Electroosmotic flow (EOF) in polyelectrolyte (PE) solutions exhibits rich nonlinear behavior that deviates from classical electrokinetic theory. In this study, we report a nonlinear field-strength-dependent EOF transport in PE solutions confined within charged nanochannels. The EOF mobility μ_EOF arises not solely from increased driving force, but from hydrodynamic-shear-induced desorption of PE chains from the channel walls. This desorption reshapes the electric double layer (EDL), weakens charge inversion, and promotes more efficient transport through the channel center.
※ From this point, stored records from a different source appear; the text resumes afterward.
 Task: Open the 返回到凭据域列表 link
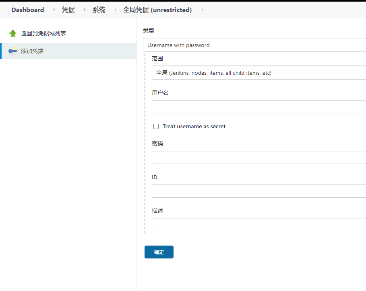coord(43,33)
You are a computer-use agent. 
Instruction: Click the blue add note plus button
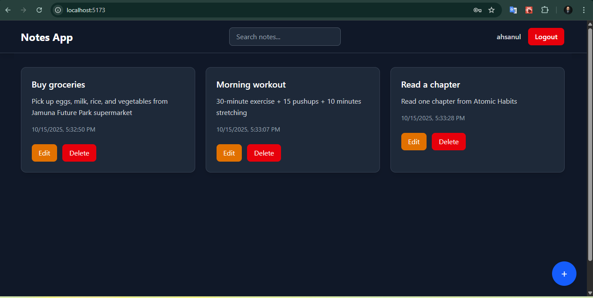click(x=564, y=274)
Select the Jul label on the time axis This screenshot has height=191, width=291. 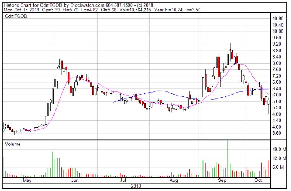(123, 180)
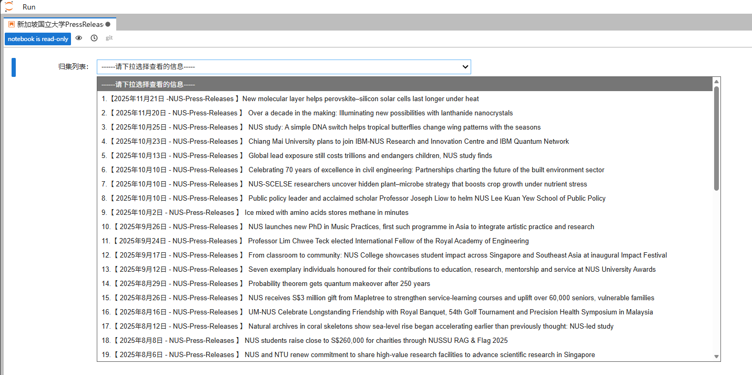Toggle the eye preview icon
Screen dimensions: 752x375
79,38
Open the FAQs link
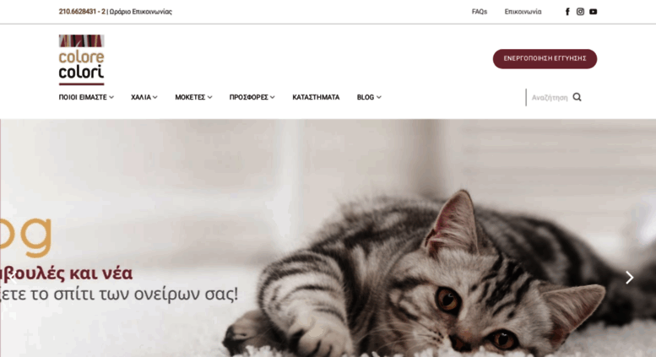Screen dimensions: 656x357 click(x=480, y=12)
Remarkably, under strong fields, systems with lower surface charge can exhibit higher EOF velocities than those with higher surface charge, revealing a nontrivial interplay between wall electrostatics and field-driven polymer migration. Parametric studies further demonstrate that surface charge density, chain length, and charge fraction collectively govern the onset and extent of the nonlinear response of μ_EOF to the applied electric field. This work offers a molecular-level insight into the origin of the nonlinear behavior of EOF in PE solutions, rooted in the coupling between polymer conformation, wall interactions, and EDL dynamics. These findings offer new insights into the design of tunable electrohydrodynamic transport in soft matter and nanoscale fluidic systems.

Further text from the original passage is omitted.